Su queste basi è difficile pensare ad un futuro del Sentiero in cui possiate ritrovare quello che avete conosciuto e sperimentato, frutto del nostro cammino comune e di una grande fatica mia.
Come sapete, già da un anno e mezzo è in atto una transizione, un passaggio di testimone a voi, al vostro divenire artefici.
Mi colpisce l’osservazione di Maria in calce a quel post: è osservazione importante e opportuna, ma non è da rivolgere a me, ma a Maria stessa e a voi tutti.
Come rispondete a Maria?
Volete un Sentiero concreto, attinente al vostro quotidiano, alla vostra fatica?
Bene, avete a disposizione un paradigma, potete coinvolgere quelli di voi con più esperienza, o potete chiamare qualcuno da fuori che vi accompagni su questioni specifiche, se lo volete.
Avete il mondo della conoscenza e della consapevolezza, dell’esperienza anche, a disposizione.

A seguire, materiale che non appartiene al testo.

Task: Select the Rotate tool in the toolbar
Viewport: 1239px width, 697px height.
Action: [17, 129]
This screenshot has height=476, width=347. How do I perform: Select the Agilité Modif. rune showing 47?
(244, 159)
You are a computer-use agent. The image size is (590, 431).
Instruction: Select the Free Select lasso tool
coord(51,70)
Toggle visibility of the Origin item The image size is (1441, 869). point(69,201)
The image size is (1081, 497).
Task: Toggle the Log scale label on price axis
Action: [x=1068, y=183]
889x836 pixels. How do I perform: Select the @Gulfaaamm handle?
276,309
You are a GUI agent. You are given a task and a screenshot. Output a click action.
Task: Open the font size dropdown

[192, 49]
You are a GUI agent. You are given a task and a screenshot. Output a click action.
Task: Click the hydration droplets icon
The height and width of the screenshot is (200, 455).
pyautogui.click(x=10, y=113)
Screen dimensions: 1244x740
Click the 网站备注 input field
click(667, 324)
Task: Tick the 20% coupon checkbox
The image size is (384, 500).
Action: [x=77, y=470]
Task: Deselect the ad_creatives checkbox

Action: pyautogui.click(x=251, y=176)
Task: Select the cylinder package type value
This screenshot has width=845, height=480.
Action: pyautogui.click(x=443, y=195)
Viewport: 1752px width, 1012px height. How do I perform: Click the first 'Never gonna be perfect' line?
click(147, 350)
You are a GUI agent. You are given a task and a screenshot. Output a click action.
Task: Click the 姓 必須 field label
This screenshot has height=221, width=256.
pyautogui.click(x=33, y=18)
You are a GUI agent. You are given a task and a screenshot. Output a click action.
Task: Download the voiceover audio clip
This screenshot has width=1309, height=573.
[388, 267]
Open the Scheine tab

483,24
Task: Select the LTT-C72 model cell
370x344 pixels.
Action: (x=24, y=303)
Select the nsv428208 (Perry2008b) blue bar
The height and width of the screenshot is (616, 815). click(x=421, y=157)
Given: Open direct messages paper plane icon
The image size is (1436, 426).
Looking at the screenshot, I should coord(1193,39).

Avete tanto.
Volete usarlo?
La mia stagione è finita: Maria, e tutti voi, non aspettatevi che io parli dei piccoli mondi interiori, non mi interessano, non tanto da attivarmi se non interpellato e, quando provocato, mi limito all’indispensabile, spesso inevitabilmente generico.
Per onestà nei confronti miei e vostri, io debbo e voglio abitare la mia casa, altro non posso, e non voglio di conseguenza.
È con gioia profonda che vivo la mia irrilevanza, so di essere stato un padre generoso seppure i miei limiti siano stati, e siano ancora, grandi.
Avete il mondo a disposizione vostra, usatelo, se volete.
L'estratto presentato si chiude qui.